_About this exercise_
Please report every line of the listing below that has the word "agent" in it.

_Provided data_
───
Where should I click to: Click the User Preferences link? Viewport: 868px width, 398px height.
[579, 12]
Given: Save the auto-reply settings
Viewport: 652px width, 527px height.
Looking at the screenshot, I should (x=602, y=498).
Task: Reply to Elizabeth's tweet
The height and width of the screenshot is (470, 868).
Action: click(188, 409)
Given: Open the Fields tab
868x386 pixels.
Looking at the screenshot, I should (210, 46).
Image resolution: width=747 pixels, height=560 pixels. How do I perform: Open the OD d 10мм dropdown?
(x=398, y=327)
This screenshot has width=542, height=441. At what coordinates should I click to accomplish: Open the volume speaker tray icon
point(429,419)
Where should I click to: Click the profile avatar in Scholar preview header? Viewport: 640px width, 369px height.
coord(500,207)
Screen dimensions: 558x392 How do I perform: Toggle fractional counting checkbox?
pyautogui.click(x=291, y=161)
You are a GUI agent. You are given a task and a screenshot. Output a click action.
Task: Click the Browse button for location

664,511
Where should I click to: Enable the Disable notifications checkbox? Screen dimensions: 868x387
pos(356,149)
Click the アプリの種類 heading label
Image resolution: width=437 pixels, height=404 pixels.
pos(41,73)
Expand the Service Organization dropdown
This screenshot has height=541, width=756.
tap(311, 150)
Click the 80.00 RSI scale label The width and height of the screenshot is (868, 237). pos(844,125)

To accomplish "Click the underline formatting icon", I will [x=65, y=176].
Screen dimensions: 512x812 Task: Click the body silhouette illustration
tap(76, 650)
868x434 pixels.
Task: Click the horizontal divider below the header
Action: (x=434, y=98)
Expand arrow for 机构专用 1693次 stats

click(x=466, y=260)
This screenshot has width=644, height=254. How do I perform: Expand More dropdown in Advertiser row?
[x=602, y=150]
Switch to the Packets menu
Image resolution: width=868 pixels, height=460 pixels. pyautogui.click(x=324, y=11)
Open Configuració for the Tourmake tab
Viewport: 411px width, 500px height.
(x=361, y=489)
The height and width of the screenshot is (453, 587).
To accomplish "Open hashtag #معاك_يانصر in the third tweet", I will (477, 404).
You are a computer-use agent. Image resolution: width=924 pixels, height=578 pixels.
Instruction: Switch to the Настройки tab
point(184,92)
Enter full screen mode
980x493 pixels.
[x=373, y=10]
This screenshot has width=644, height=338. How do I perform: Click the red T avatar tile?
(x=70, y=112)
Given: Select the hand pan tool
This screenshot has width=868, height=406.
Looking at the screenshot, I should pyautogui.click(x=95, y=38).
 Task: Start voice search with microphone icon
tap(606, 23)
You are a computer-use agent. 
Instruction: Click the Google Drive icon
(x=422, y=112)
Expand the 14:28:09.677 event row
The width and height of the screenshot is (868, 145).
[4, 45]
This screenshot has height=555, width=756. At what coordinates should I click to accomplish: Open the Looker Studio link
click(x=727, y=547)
───
_Task solution_
You are a GUI agent. You are given a task and a screenshot. Output a click action.
You are a computer-use agent. Image resolution: width=924 pixels, height=578 pixels.
You are a computer-use agent. 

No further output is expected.